The data:
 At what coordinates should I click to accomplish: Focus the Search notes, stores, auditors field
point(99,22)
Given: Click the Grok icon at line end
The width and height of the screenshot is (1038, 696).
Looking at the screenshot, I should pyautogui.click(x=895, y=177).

--

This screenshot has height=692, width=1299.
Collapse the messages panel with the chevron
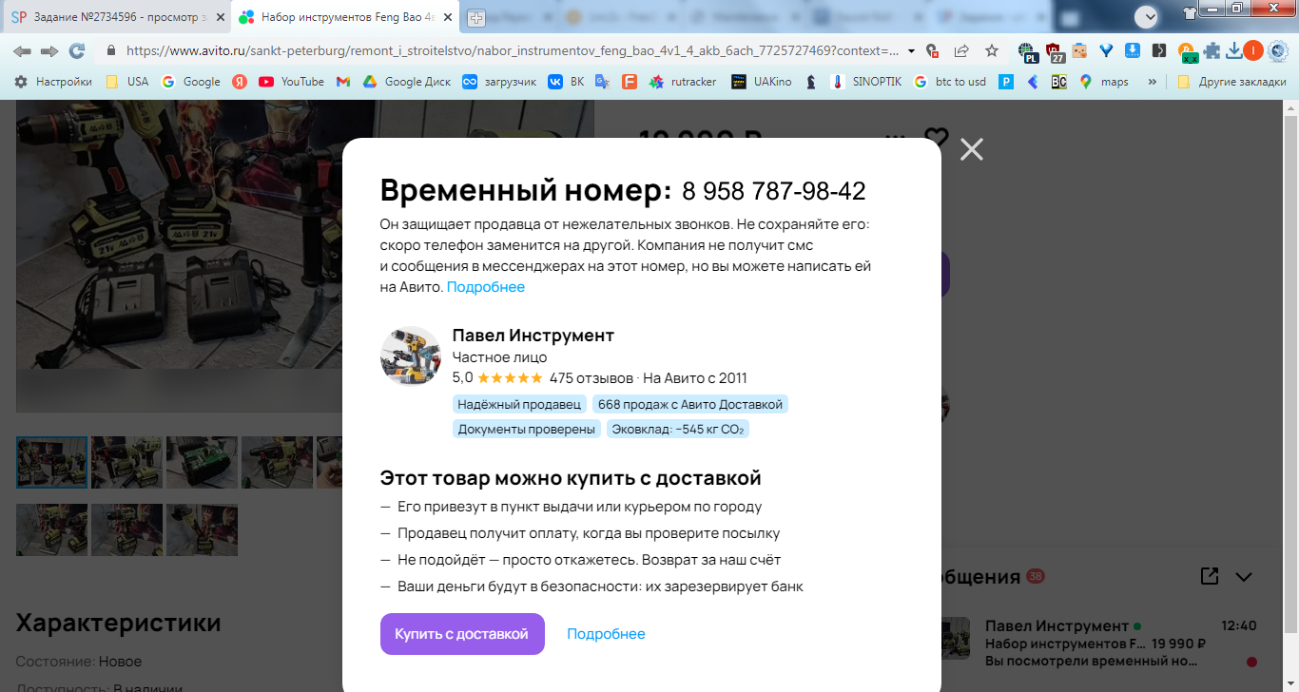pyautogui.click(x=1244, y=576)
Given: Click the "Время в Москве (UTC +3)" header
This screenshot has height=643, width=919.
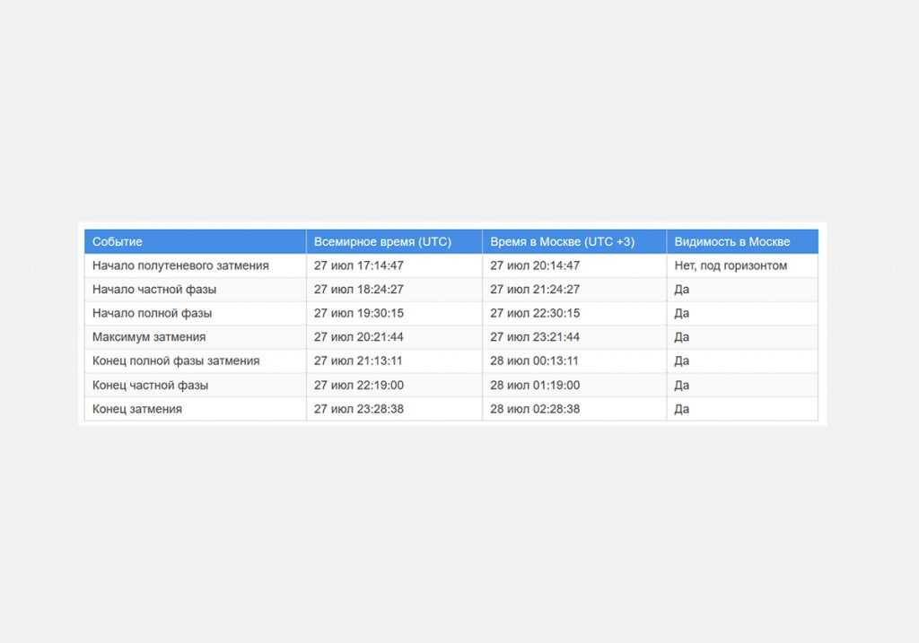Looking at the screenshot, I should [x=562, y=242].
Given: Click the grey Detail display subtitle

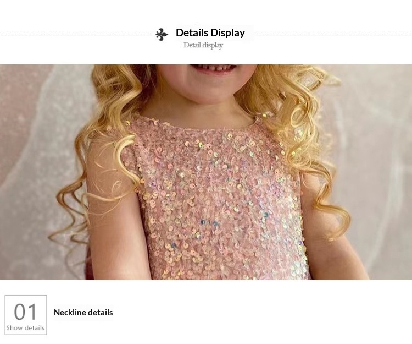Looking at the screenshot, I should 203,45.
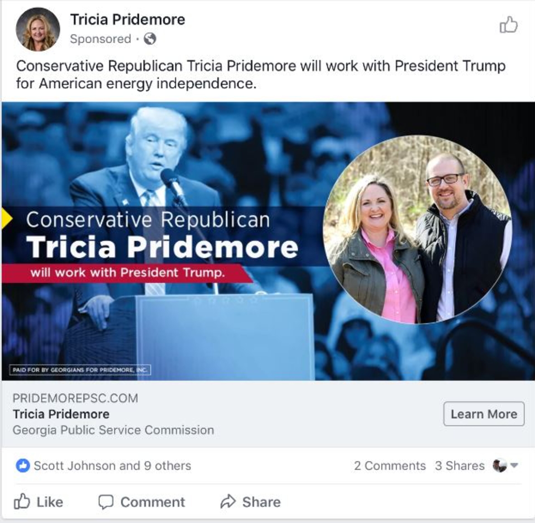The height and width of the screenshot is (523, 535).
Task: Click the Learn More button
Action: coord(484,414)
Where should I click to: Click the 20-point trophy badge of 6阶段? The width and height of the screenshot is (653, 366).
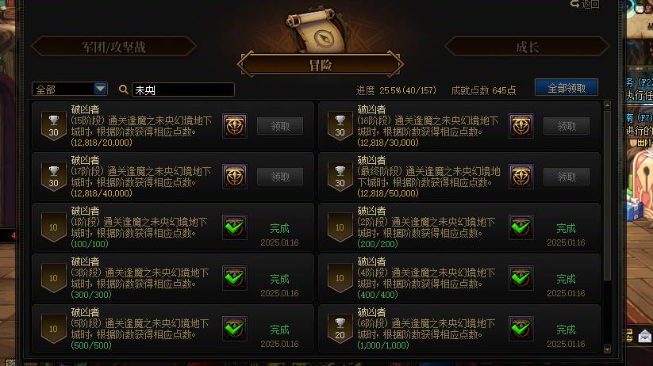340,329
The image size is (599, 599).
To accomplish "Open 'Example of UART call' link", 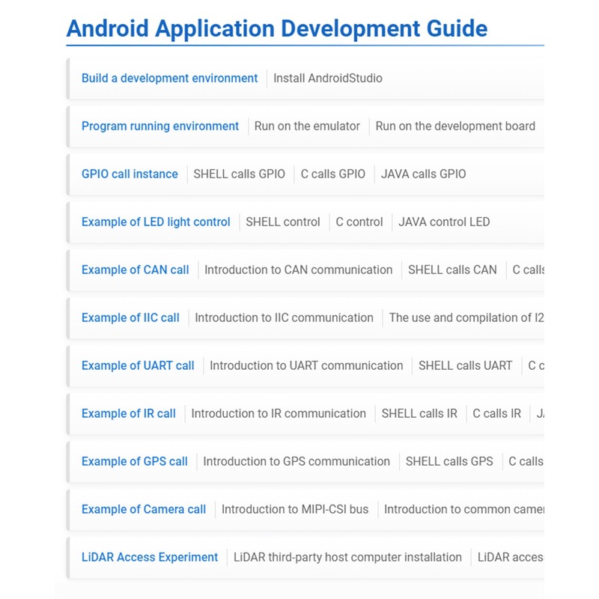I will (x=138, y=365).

Exercise:
The lines above from the one containing "At what coordinates" through the one containing "Given: Click the Grok icon at line end" are to be set down exactly, and no others.

Your solution:
 At what coordinates should I click to accomplish: Focus the Search notes, stores, auditors field
point(99,22)
Given: Click the Grok icon at line end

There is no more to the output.